Thursday, October 10, 2013

Nuke Commander Passes Fake Chips

You might have heard this decidedly strange-but-true story from a couple of weeks ago regarding a Navy Vice Admiral getting caught introducing fake chips into a poker game at the Horsheshoe Council Bluffs Casino in Iowa. Unreal!

It was late last month the news broke. A story about someone trying to pass counterfeit chips in a poker game might have been mildly interesting on its own. But the perpetrator here was the second-highest ranking officer at the U.S. Strategic Command, a guy in charge of watching over the country’s nuclear weaponry, missile defense systems, as well as “cyber warfare” operations.

Tim Giardina is the Vice Admiral’s name, and what we heard a couple of weeks ago was that Giardina was being suspended from his duties with the possibility of criminal charges coming (both state and federal). He had been the deputy commander of Strategic Command since late 2011.

The Division of Criminal Investigation (DCI) had been investigating the matter for a month, then officials at Offut Air Force Base were alerted in July and they started looking into things, too. The suspension came in early September, although wasn’t announced until the end of the month.
----------
— WRITTEN TASK 1 —
In the Vice Admiral story, substitute "fake" for "counterfeit" and write out everything from "It was late" down to "since late 2011." again.
— WRITTEN TASK 2 —
Repeat everything in the listing from the line containing "Where should I" down to the end of the listing, leaving out the pictures.

(Records for locating words and elements)
----------
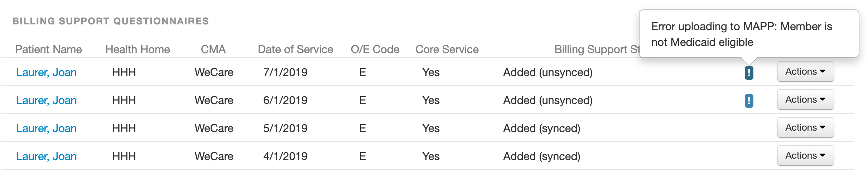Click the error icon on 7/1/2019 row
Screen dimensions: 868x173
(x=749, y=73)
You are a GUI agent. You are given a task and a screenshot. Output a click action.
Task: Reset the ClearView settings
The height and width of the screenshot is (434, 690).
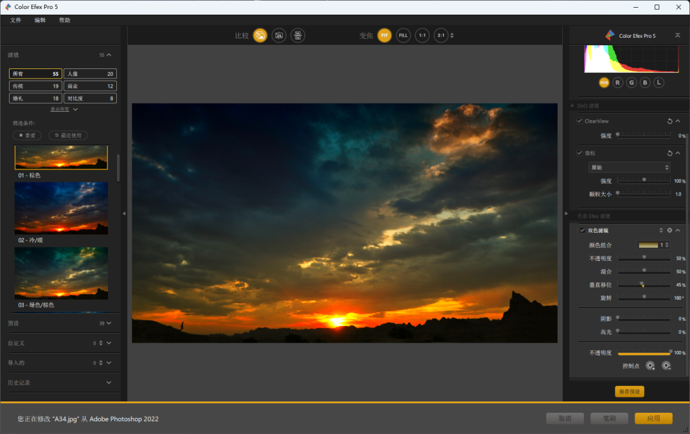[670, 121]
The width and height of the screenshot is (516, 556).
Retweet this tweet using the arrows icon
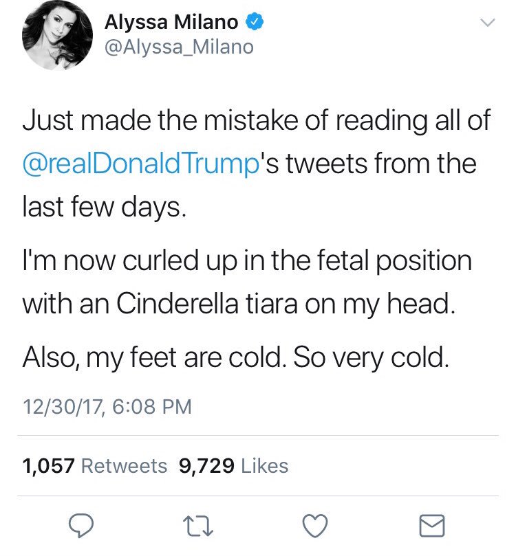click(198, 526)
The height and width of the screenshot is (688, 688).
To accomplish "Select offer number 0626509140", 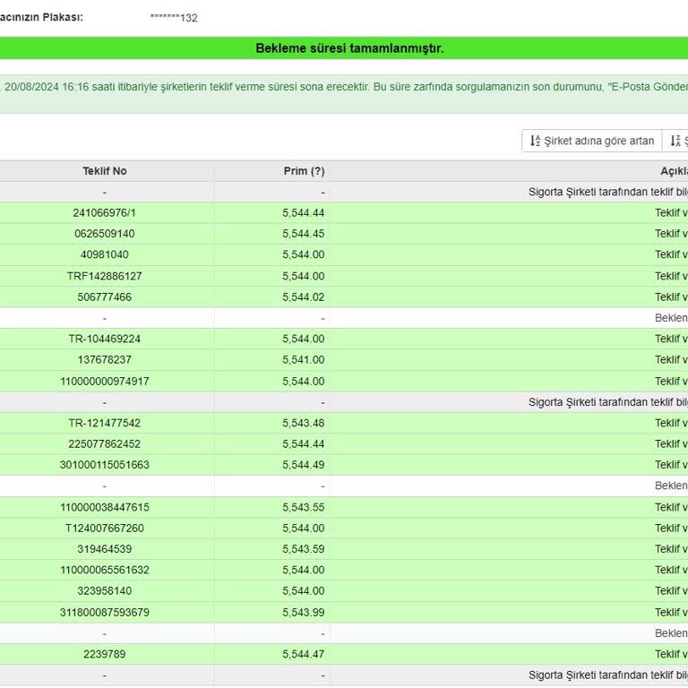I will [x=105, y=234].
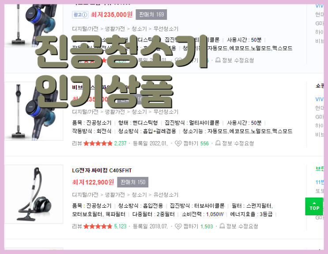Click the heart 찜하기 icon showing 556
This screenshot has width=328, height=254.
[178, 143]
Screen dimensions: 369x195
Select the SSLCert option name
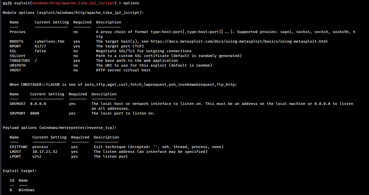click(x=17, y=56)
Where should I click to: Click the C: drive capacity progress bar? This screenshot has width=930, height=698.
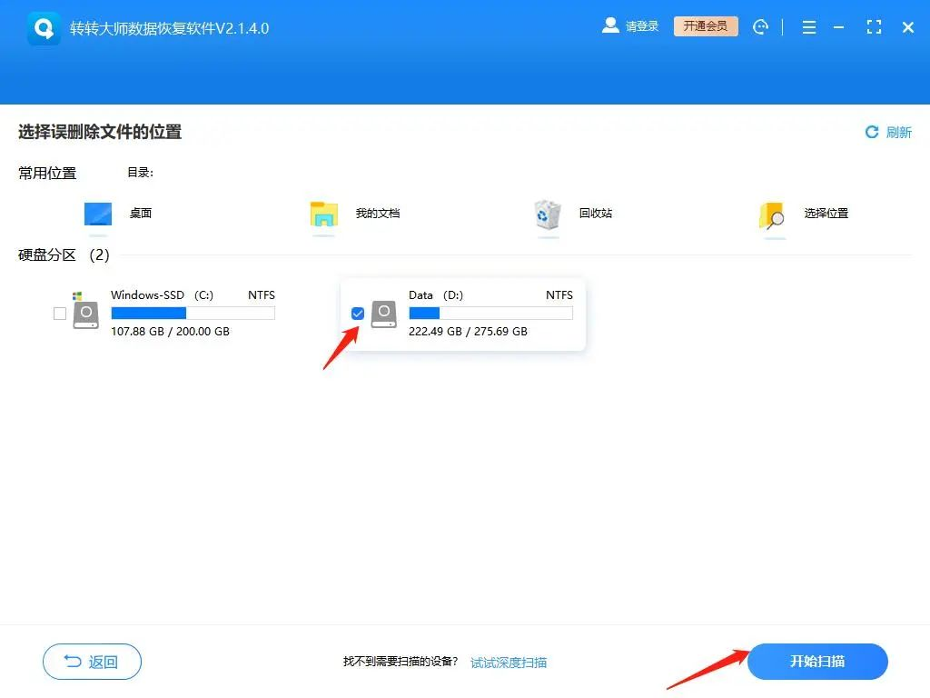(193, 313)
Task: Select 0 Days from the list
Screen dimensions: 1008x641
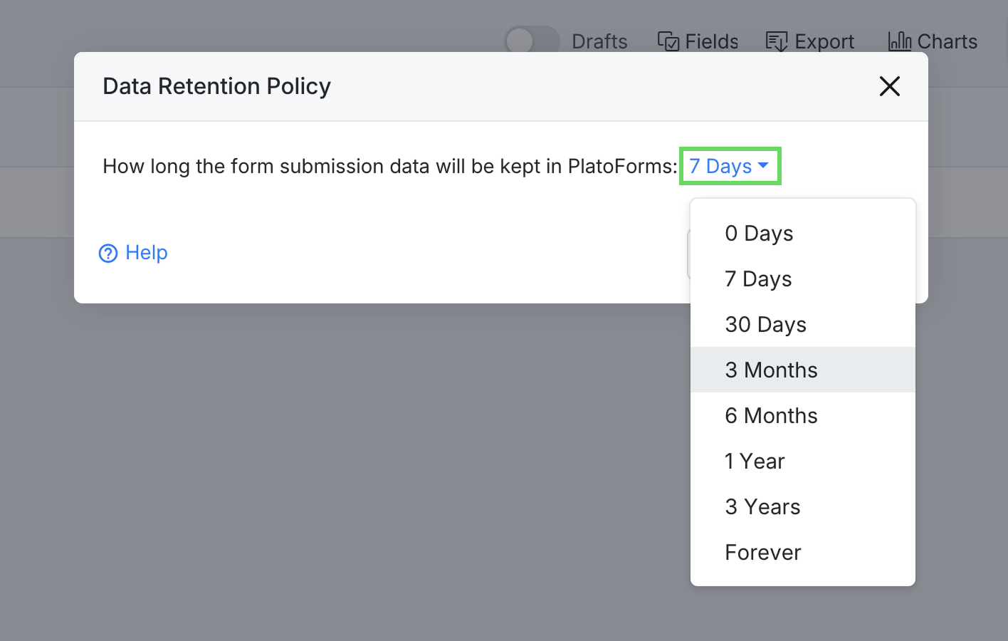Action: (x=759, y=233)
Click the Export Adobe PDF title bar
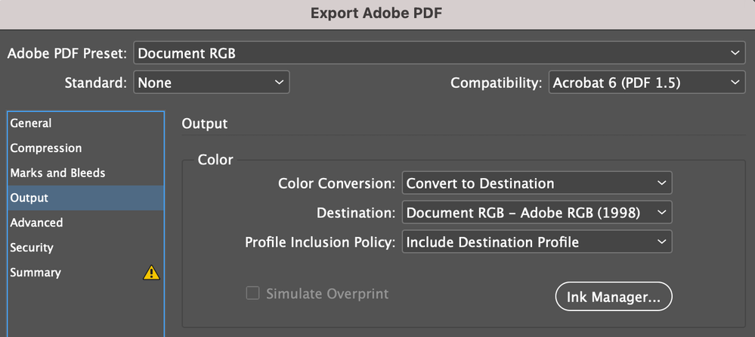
----------
— SOLUTION 1 —
It was late last month the news broke. A story about someone trying to pass fake chips in a poker game might have been mildly interesting on its own. But the perpetrator here was the second-highest ranking officer at the U.S. Strategic Command, a guy in charge of watching over the country’s nuclear weaponry, missile defense systems, as well as “cyber warfare” operations.

Tim Giardina is the Vice Admiral’s name, and what we heard a couple of weeks ago was that Giardina was being suspended from his duties with the possibility of criminal charges coming (both state and federal). He had been the deputy commander of Strategic Command since late 2011.

— SOLUTION 2 —
Where should I click to: Click the C: drive capacity progress bar? This screenshot has width=930, height=698.
(193, 313)
Task: Select 0 Days from the list
Screen dimensions: 1008x641
Action: (x=759, y=233)
Click the Export Adobe PDF title bar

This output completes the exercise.